Monte Carlo Methods in Reinforcement Learning
So far we relied on a dynamics model and a reward model to reason about the future. In many real tasks we do not know either: building an accurate dynamics model can be harder than finding a good policy, and reward signals are often sparse (e.g., success/failure at the end of a quadcopter trick, win/loss at the end of a game).
Typical settings with unknown or costly models include:
- Competitive games such as chess, backgammon, or Go.
- Complex locomotion and driving tasks where dynamics are hard to write down exactly.
When the model is unknown but can be sampled through interaction, we can
learn the optimal strategy instead of
planning it. Monte Carlo (MC) methods do this by estimating state-action values \(Q^\pi(s,a)\) from experience.
Monte Carlo intuition (π from random samples).
MC approximates a value by successive random samples. To estimate \(\pi\):
- Area of a square: \(A_{\text{square}} = l \cdot w\).
- Area of a circle: \(A_{\text{circle}} = \pi r^2\).
- Set \(r = 0.5\), \(l = w = 1.0\). Then \(\frac{A_{\text{circle}}}{A_{\text{square}}} = \pi/4\), so \(\pi = 4 \cdot \frac{A_{\text{circle}}}{A_{\text{square}}}\).
If we uniformly sample points in the square, the fraction that land inside the circle converges to \(\pi/4\). The same averaging idea underpins MC value estimation.
Monte Carlo policy evaluation (for \(Q^\pi\)).
We initialize a policy \(\pi\) (often \(\varepsilon\)-soft). Run an episode:
\(\pi: S_0, A_0, R_1, \dots, S_{T-1}, A_{T-1}, R_T\)
Imagine a grid-world where states are angle and angular rate (these could represent anything in practice). We play an episode and obtain a trajectory (dark to pale over time).

Work backward from the terminal state using returns (the return for a state-action pair is the discounted sum of rewards after taking that pair):
$$
G_t(s_t, a_t) = R_{t+1} + \gamma G_{t+1},
$$
with \(G_{t+1}\) the accumulated return beyond the next step. Example along a path:
$$
Q_\pi(\{6,7\}, A_{T-1}) = 5 + 0 = 5, \qquad
Q_\pi(\{5,7\}, A_{T-2}) = 5 + \gamma \cdot 5, \dots
$$
Unifying samples across episodes.
* * *
* **JOB 1**
Pull out every line of the records that contains the string "Instruction".

* **Item position entries**
* * *
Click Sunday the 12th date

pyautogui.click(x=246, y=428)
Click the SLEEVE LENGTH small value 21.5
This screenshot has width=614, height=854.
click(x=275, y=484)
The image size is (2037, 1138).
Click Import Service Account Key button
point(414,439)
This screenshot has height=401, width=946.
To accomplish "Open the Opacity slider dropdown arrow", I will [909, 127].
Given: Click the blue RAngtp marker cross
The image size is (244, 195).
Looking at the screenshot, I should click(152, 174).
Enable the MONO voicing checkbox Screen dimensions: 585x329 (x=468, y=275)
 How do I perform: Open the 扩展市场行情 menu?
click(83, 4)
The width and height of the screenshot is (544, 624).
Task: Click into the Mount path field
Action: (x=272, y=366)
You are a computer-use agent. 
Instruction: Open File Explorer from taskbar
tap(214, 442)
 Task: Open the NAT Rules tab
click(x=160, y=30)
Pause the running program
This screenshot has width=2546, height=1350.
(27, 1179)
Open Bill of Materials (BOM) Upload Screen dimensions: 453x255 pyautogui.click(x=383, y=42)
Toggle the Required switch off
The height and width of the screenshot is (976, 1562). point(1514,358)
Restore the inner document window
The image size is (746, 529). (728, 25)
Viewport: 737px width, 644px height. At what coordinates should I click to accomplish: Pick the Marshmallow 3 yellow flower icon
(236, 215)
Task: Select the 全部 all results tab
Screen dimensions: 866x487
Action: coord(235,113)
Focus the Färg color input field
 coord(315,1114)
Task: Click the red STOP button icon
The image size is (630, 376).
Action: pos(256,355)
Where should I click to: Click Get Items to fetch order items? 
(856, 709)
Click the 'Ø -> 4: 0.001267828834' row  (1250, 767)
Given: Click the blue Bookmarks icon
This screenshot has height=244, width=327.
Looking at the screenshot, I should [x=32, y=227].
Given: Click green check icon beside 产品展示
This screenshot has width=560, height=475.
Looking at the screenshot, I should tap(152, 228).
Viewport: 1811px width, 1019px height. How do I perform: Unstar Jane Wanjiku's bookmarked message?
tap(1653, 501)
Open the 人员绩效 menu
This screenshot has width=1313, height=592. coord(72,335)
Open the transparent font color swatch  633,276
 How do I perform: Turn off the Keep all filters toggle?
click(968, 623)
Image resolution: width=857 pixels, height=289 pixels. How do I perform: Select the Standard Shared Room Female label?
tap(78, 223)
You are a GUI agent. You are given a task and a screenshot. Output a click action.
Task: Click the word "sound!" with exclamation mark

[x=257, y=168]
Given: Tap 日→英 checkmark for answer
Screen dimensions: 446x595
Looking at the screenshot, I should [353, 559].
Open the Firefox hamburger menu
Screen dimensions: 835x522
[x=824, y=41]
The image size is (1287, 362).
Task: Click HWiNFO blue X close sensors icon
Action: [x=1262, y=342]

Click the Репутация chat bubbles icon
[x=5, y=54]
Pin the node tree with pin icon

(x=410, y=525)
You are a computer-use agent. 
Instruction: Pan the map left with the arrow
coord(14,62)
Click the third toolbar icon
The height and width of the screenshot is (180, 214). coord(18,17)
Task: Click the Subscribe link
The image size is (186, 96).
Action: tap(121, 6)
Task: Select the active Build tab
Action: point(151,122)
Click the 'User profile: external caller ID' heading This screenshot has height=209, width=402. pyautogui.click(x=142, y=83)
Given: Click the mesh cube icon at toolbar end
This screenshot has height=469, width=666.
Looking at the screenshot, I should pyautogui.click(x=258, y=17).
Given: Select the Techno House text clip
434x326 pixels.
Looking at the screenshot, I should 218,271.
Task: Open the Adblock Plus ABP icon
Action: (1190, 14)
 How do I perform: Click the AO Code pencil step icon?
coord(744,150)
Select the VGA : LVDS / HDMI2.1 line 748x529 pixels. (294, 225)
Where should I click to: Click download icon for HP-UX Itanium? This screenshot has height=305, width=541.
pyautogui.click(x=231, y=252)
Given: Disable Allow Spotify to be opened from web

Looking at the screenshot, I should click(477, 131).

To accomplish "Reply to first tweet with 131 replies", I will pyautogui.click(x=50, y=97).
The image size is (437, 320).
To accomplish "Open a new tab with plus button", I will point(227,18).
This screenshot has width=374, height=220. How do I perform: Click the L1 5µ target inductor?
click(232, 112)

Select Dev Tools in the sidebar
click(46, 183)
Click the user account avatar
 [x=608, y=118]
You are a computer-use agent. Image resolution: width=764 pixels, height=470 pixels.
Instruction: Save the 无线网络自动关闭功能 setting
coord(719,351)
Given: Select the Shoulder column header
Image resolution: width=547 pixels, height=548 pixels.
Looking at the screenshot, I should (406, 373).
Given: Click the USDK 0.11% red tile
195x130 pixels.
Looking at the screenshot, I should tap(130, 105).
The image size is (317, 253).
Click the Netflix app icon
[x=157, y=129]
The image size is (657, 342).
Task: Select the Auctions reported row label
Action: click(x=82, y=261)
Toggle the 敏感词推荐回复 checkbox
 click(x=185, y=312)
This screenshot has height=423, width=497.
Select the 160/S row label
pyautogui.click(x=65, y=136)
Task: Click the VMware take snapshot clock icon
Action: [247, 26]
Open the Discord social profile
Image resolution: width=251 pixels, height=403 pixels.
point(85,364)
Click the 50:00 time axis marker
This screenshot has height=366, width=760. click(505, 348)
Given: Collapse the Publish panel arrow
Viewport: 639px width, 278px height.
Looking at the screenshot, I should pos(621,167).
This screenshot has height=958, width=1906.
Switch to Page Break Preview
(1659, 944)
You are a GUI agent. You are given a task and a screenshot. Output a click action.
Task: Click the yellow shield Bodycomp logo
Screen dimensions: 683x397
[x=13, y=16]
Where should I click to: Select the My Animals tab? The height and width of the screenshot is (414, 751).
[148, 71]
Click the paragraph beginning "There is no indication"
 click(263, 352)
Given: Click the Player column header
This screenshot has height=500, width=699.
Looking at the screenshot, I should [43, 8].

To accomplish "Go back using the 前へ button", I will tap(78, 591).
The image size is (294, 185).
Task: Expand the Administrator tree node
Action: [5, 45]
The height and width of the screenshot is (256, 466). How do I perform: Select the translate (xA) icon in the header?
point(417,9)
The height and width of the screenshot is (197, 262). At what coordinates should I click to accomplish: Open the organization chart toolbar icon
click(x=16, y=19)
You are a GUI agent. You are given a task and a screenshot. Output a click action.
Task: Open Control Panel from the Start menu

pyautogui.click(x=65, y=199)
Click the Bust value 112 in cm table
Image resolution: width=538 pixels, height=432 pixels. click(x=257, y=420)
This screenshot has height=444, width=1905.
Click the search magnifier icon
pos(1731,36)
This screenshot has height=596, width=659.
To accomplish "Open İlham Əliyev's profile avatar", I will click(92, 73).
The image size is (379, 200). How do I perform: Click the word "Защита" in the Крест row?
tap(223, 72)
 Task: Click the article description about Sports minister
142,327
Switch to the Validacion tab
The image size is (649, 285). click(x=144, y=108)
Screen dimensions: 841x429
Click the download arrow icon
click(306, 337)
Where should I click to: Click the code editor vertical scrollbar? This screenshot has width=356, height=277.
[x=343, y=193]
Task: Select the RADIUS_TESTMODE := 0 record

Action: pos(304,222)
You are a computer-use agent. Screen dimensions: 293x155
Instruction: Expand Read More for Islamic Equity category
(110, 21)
* * *
* **JOB 2**
In the text on Monte Carlo methods in reinforcement learning, what does the fraction of uniformly sampled points that land inside the circle converge to?

* **RIGHT ANSWER 1**
Instruction: Open File Explorer from taskbar
Instruction: Pan the map left with the arrow
Instruction: Save the 无线网络自动关闭功能 setting
Instruction: Expand Read More for Islamic Equity category

* **RIGHT ANSWER 2**
It converges to π/4.